So on March 26th, Senator Chuck Hagel the Great (R-NE) was interviewed by Sean Hannity the Great (R) and Alan Colmes (D) on the Hannity & Colmesshow, to discuss the war in Iraq, conservativism, government spending, and his new book America: Our Next Chapter: Tough Questions, Straight Answers.  Here’s a video of the interview:

And here’s a couple of quick quotes that I liked of Senator Hagel’s:

  • Well, I don’t know if you define your position on the war based on your conservative credentials.  I mean, there are some pretty significant conservatives out there the late William F. Buckley was a pretty significant critic.
  • I have always defined my position on the war based on what I think our interests are.
  • I was against that [Medicare spending], I voted against it.  I voted against No Child Left Behind.  I voted against the real big government type programs.

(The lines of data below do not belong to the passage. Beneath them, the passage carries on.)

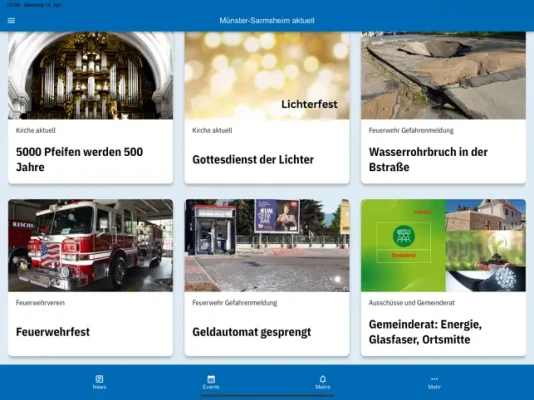Select the fire truck photo thumbnail

[91, 245]
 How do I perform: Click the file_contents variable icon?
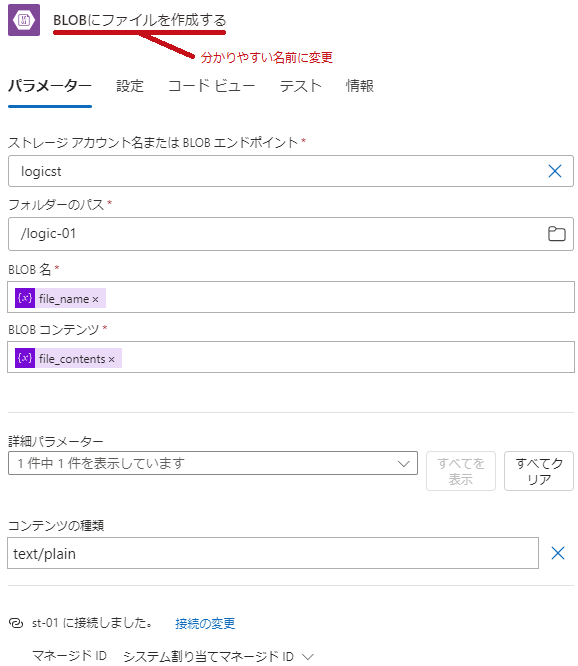(x=25, y=358)
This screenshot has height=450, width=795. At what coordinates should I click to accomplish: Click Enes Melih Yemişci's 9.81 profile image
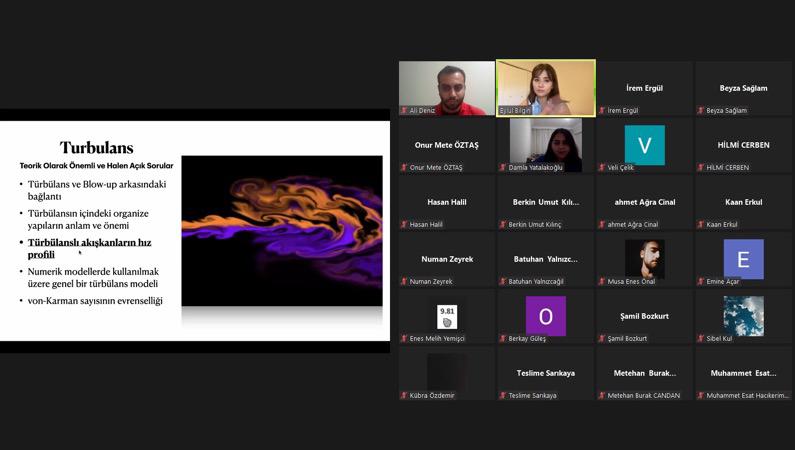tap(447, 316)
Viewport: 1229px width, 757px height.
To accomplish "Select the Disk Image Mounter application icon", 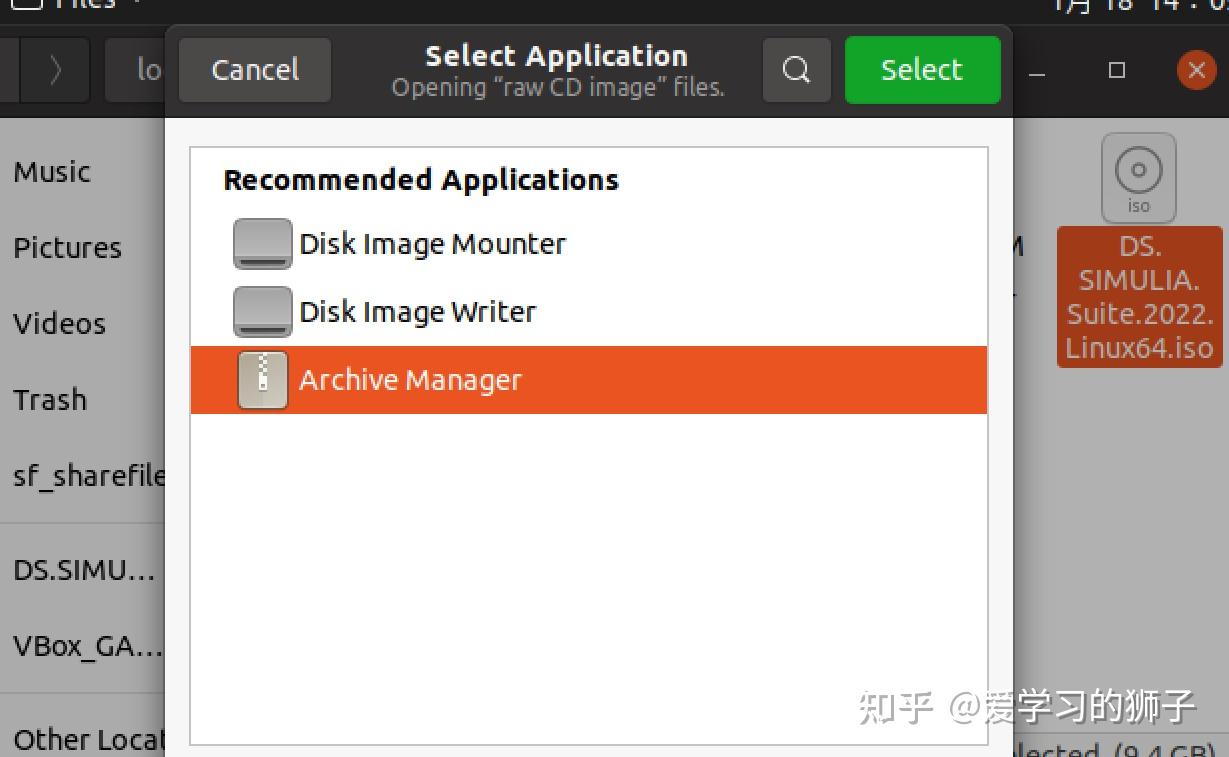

So, again, I really enjoyed this interview with the Senator – it shows some great principles, especially that we HAVE to cut out all of this pork barrel spending and earmarks.  Earmarks are SOMETIMES (but not very often) ok in small amounts and for certain circumstances (the Office of Management and Budget “(OMB) defines earmarks as funds provided by the Congress for projects or programs where the congressional direction (in bill or report language) circumvents Executive Branch merit-based or competitive allocation processes, or specifies the location or recipient, or otherwise curtails the ability of the Executive Branch to manage critical aspects of the funds allocation process.”), but they should NEVER be tacked on to bills as pork.  I am very glad that John McCain has promised that he would veto all bills with pork attached to them.

Again, I heard a lot of good things from Senator Hagel here, and I express my wishes that he’ll seek another public office.  America needs someone like him.